Blog

Class aptent taciti sociosqu ad litora

Privacy and Historic Text Messages

  • January 12, 2018
  • Clayton Rice, K.C.

On December 8, 2017, the Supreme Court of Canada released the 6-1 ruling in R v Jones, 2017 SCC 60, concurrently with R v Marakah, 2017 SCC 59, that I discussed in my last post to On The Wire titled The Conversation dated December 30, 2017. In Marakah, the court held that text messages, sent and received, can attract a reasonable expectation of privacy under s. 8 of the Charter of Rights. In Jones, the court was asked this question: Does a production order under s. 487.014 of the Criminal Code provide lawful authority for the police to seize historic text messages stored by a service provider? The answer is: Yes.

1. Background

Tristan Jones and two co-accused, Jermaine Smith and Jafari Waldron, were convicted of multiple firearms and drug trafficking offences. The charges stemmed from an investigation by the Ottawa Police Service during which a judge issued a search instrument called a production order directed to Bell, Rogers and Telus to produce historic text messages associated with Waldron’s account. Telus was the only provider to retain historic text messaging data which it handed over to the police. The police were interested in an exchange between two cellphones about the sale of a handgun – one cellphone associated with Waldron and the other with Jones. The subscriber information relating to each account was under a different name.

Relying partly on the text message exchange, the police then obtained two wiretap authorizations targeting cellphones associated with the suspects. Information harvested during the wiretap was then used to bolster applications for search warrants that uncovered evidence of Jones’ marihuana trafficking and proceeds of crime charges. Jones and Waldron moved for exclusion prior to trial contending that the police obtained the wrong court order and that the acquisition of the historic text messages required a wiretap authorization under Part VI of the Code.

The issue was important. Although both types of judicial authorization require reasonable grounds, a wiretap authorization also requires the police to establish investigative necessity – with some exceptions in Canadian law that do not arise here. And, in R v TELUS Communications Co., [2013] 2 SCR 3 the Supreme Court of Canada previously held that the police must obtain a wiretap authorization to seize prospective text messages (future text messages) that I discussed in my post to On The Wire titled Police Must Get Wiretap Order to Seize Text Messages dated March 2, 2014. Thus, the undecided question Jones presented: Should the standard be different for historic text messages? The application judge dismissed the exclusion motion which was upheld by the Ontario Court of Appeal in a ruling reported as R v Jones, 2016 ONCA 543, 338 CCC (3d) 591.

2. Historic Text Messages

Writing for a five member majority, Justice Suzanne Cote focused on the impact of intrusive surveillance technologies that arises with prospective text messaging but not historic messages, at para. 74:

“[W]hen equipped with sophisticated surveillance technologies, the state may be tempted to embark on forward-looking, ‘fishing expedition[s] in the hope of uncovering evidence of crime’. It is that potential temptation which requires us to be ‘alert to the fact that modern methods of electronic surveillance have the potential, if uncontrolled, to annihilate privacy’. The constitutionality of the interception scheme accordingly stems from the heightened safeguards Part VI imposes in light of the dangers created by prospective authorizations. As a result of these safeguards, ‘[a]n application for a conventional authorization to intercept private communications is’ – in the words of one commentator – ‘the most exacting pre-trial investigative proceeding known to our criminal law’. Based on the statutory scheme, the disclosure of previously stored records does not trigger these concerns, and is accordingly not subject to these safeguards.”
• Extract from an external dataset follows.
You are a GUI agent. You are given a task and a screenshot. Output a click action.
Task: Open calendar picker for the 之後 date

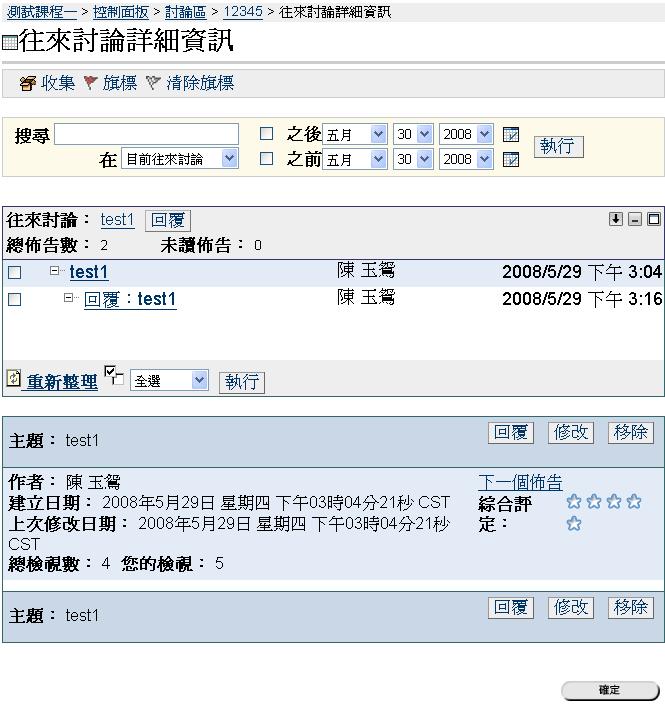coord(511,135)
Justice Cote went on to conclude that the police technique in this case, the production order, did not have the hallmarks of an interception, at paras. 75-6:

“In TELUS, the police sought a prospective order securing the recording and preservation of future messages, along with their automatic and continuous disclosure to police each day for a two-week period. This made the investigative technique ‘substantively equivalent to an intercept’. The police in TELUS effectively deputized the service provider by requiring it to provide them with daily and comprehensive briefings of the targeted parties’ communications.

In contrast, the Production Order in this case, dated February 12, 2010, sought text messaging information and records relating to a prior period beginning January 5, 2010 and ending February 12, 2010. Although the Order requests text messages sent or received on the date of the authorization itself, there is no evidence to the effect that some of the texts produced by Telus were in the transmission process on February 12, 2010 at the time the Order was made. In the absence of such evidence, and in light of the fact that Telus was given 30 days to comply with the Order, it would be speculative to infer that the Order operated prospectively so as to catch future text messages. Nor is there any evidence that the messages were stored and retained as part of Telus’ communicative process. Nor still is there evidence that Telus stored the messages at the request of the police or for law enforcement purposes. Finally, subsequent to the Production Order, when the police sought to intercept future communications between Mr. Jones and Mr. Waldron, they properly requested and obtained two Part VI authorizations dated November 12, 2010 and January 12, 2011, respectively.”

In a concurring opinion, Justice Malcolm Rowe was concerned, at paras. 85-6, that “the police can in effect sidestep the requirements of Part VI by obtaining a production order immediately after the messages are sent.” He therefore had no “settled view” on whether the production order regime in s. 487.014 of the Code for the seizure of historic text messages meets the requirements imposed by s. 8 of the Charter.

3. Procedure

The Jones court also considered a procedural issue that has pestered defence lawyers involved in motions practice such as drug and wiretap lawyers. Although the question is of general importance in Charter litigation, I will frame it in the context of search and seizure law: When a defendant asserts a reasonable expectation of privacy in a challenge to the reasonableness of a search and seizure under s. 8 of the Charter, does he or she have to testify or call evidence? It has been a thorn because an applicant must establish standing to assert a Charter right but may not want to testify on an exclusion motion and admit authorship of the text messages. In holding that the applicant on a Charter motion is entitled to rely on the Crown’s theory, Justice Cote wrapped it up this way, at paras. 17-9:

“[T]he respondent Crowns state, correctly, that the burden in a Charter voir dire is on the claimant, and that discharging that burden typically requires the claimant to present evidence. They say the appellant’s s. 8 claim must fail because the accused is not entitled to rely on the federal Crown’s theory in the voir dire, and ‘[t]here was no admission of [his] identity as the sender of the texts anywhere in the pre-trial motion record’.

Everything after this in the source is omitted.